【森田のりえ通信員】カリフォルニア州ガーディナ市在住の呉屋君子さん(73)=宜野湾市佐真下出身=が、日系市民協会ロサンゼルス支部と南加日系婦人会が選ぶ2015年ウーメン・オブ・ザ・イヤーに輝いた。日系コミュニティーで顕著な活動をした女性リーダーを表彰するもの。3日、ロサンゼルス郊外モンテベロのクワイエット・キャノンで表彰式が行われた。

米南加ウーメン・オブ・ザ・イヤーに選ばれた呉屋君子さん

 呉屋さんは1歳の時、戦争で両親を亡くし、叔父夫婦に育てられた。普天間高校卒業後、ハワイ在住のいとこの勧めでハワイ大学付属カピオラニ・テクニカル・カレッジに留学。卒業後、幼なじみの呉屋茂夫氏と結婚し、1970年に南カリフォルニアに移住して1男3女をもうけた。

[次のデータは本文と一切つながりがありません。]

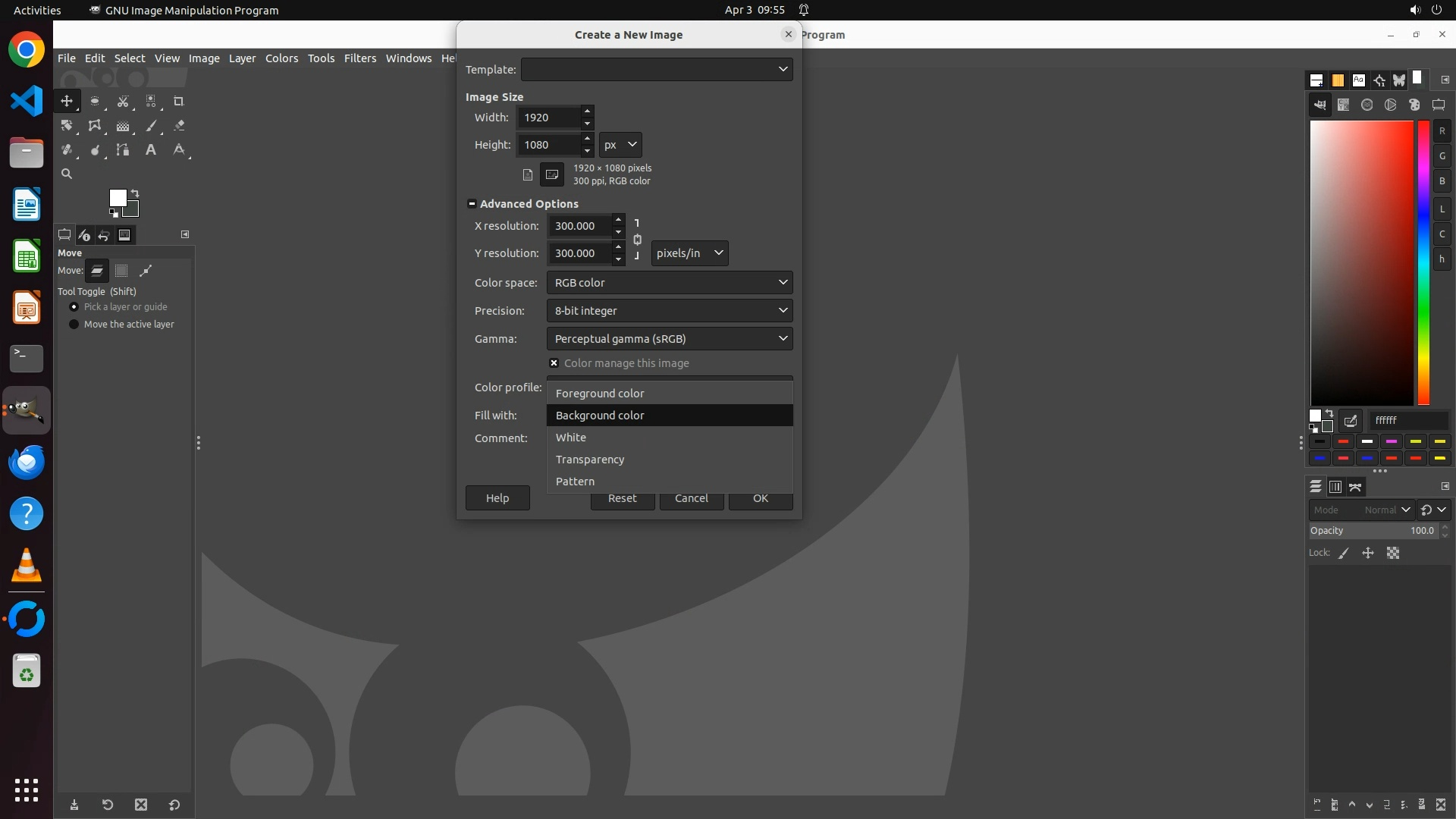This screenshot has width=1456, height=819.
Task: Select the Eraser tool
Action: (179, 126)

 86年から25年間日本語学園教師として勤務。多感な高校生を受け持ち、命の尊さを実感してもらう手だてとして高齢者ホームを慰問し、折り紙や唱歌、バザーなどの手伝いを通して実践学習を行った。 2002年、沖縄県主催のジュニア・スタディ・ツアーに全米から選出された沖縄系の高校生7人を引率して沖縄を訪問。そこで各国代表24人の高校生たちに沖縄の歴史、文化、平和のための学習など習得させ、母県との絆を強め、人材育成に貢献した。

 04年、会員の高齢化により休止状態だった北米沖縄県人婦人部を復活させ部長に就任。料理教室、クラフト・クラス、1日バス旅行などを企画し、婦人部の活性化に取り組み、現在は約200人の会員を誇っている。

 教師を退職した半年後の11年、北米沖縄県人会創立103年目にして初の女性会長に就任。同年に起きた東日本大震災で、ハワイ沖縄2世から援助金が送られてきたのをきっかけに県人会義援金募集を立ち上げ、総額2万4039ドルの寄付が集まり、総領事を通して日本赤十字へ送金した。

 12年には、日本政府と沖縄県主催の「日本復帰40周年記念式典」に招待され、元野田佳彦首相や前仲井真弘多県知事、各国の沖縄県人会長とも会見。母校の嘉数小学校で6年生を対象に、戦後の不自由な暮らしやアメリカのシリコン・バレーのIT産業などについて講演し好評を博した。

 呉屋さんは「沖縄県人会は、ふるさとの心を共有できる憩いの場」とし、「ボランティア活動を通してもり立てていきたい。社会的な活動ができるのも夫の理解があったから」と受賞を喜んでいた。